Review: Llamasoft: The Jeff Minter Story

The GOAT

When I was a kid, I played a DOS game called Revenge of the Mutant Camels. Only once, mind you. I don’t remember how I came across it; presumably some sort of budget CD-ROM, you know, the kind you used to find on the spinner rack in PC World. Ten quid a go, with about a hundred demos and shareware versions, and it’s called something like Plethora of Playing. I didn’t italicise that because it’s not real, but as ever I digress. The point is I played it somehow (hmm, maybe it was on a floppy disc, actually), and I did so at my house on my family computer. This was a game that saw you take control of a camel, a goatman or a “Sonic and Tails” style combination of the two, hopping all over the screen and firing a stream of electric death from the camel in question’s gob, with bizarre enemies (which change every round) all over the screen, a constant stream of power-ups falling from the sky. It was very, very odd indeed, and I loved it. I recall seshing it for a good few hours, marvelling at not only its total insanity but its inarguable playability, too. And then it was gone, Nauties. I don’t know where or how I had it, for that brief, shining period of one day. But I didn’t have it any more. Of course, it stuck with me. Not enough to get into a frenzied search, but enough that when “abandonware” became a thing, I put the effort in to try and download it. But I couldn’t remember its exact name, and even when a lead seemed promising it’d turn out to be different in some way, or feel wrong.

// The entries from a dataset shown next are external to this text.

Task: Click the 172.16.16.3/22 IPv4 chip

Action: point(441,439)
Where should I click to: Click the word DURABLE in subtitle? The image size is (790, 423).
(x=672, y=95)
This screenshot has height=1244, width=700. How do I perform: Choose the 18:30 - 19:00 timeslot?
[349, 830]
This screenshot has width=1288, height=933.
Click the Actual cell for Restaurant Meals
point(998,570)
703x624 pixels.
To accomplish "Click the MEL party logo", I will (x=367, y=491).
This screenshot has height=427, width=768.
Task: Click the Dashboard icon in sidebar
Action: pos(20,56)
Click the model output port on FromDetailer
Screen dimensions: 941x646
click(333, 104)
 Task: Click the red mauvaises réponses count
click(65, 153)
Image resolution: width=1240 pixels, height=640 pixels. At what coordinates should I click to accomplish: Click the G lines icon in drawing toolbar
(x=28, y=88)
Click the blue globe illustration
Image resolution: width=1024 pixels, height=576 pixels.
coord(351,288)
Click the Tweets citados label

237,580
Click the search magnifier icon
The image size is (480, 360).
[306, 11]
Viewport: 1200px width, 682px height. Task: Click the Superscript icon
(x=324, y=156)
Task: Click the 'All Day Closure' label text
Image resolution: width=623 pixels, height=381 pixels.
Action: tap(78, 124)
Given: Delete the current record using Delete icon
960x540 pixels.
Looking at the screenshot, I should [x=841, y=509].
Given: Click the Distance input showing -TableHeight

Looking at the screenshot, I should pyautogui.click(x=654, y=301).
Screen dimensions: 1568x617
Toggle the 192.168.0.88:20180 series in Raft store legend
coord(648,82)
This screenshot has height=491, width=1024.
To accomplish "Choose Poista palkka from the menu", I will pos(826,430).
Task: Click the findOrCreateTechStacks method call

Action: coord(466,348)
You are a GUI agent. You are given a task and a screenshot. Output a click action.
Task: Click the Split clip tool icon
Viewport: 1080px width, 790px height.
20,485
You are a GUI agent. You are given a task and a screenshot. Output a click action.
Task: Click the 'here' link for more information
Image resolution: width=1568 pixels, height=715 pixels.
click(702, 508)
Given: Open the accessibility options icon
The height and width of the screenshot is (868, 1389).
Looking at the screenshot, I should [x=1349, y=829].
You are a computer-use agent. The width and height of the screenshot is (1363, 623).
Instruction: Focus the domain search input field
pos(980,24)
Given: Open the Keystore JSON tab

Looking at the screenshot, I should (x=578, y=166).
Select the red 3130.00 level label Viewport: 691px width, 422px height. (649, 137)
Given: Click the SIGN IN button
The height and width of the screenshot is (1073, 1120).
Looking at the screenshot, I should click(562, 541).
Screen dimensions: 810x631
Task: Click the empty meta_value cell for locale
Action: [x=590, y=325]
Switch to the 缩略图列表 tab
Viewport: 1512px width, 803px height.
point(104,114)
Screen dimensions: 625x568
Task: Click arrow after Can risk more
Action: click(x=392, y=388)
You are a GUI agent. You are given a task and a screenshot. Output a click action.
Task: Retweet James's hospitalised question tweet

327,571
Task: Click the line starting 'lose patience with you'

You can probably guess where this is going. Now, with the release of the second in Digital Eclipse’s Gold Master Series - third, if you count unofficial first entry Atari 50 – I can finally play Revenge of the Mutant Camels in the manner to which I was extremely briefly accustomed. Here, it’s the Atari ST version converted to Jaguar, an impressive feat in itself but one which pales in comparison to the royal treatment given to Jeff Minter’s until-now underappreciated oeuvre. You’ve got the now-standard timeline of events, with copious amounts of artwork to examine in ludicrously high definition, along with extensive documentary footage contextualising Mr. Minter’s work and life in a manner that has never been achieved before. I was particularly pleased with the fact that so much of Llamasoft’s “Nature of the Beast” newsletter was present – every page eminently fascinating.

Naturally you’re also getting an enormous number of games, here; 42 in total (where’s my towel?) showcasing eight different systems, including the unreleased Konix Multisystem and my beloved ZX Spectrum amongst others. As with The Making of Karateka, though, the devil is in the details; many of these games are primitive, but given the context which the Gold Master manner of presentation offers, they are all a valuable piece of the thoroughly furry jigsaw that is Jeff Minter’s career. For anyone who dismissed him as a guy who just remakes Tempest over and over again, you’ll be laughing on the other side of your stupid face when you get a load of this lot. It would be pointless to list favourites; this is a deep dive, not a standard compilation. You're getting multiple versions of titles to showcase their differences, their evolution. You're getting Jeff Minter's iconic light synthesisers. There's even a brand new version of Gridrunner here to get obsessed with.

I have no idea what Digital Eclipse are going to do next. Never in a trillion years would I have guessed that such an esoteric part of British gaming history would ever, ever get the kind of love shown to it that has been proffered in this (Gold) masterful piece of software. Whisper it, but I found myself getting a bit emotional when the sheer scope of this project became clear. Of course, I never doubted DE (being an unashamed fanboy thereof), but this is, to my mind, their best work yet – shining a glowing spotlight on someone for whom it is quite frankly overdue. Look, world, it says. You need to know about this. You should care about this person. And I do. And you will too.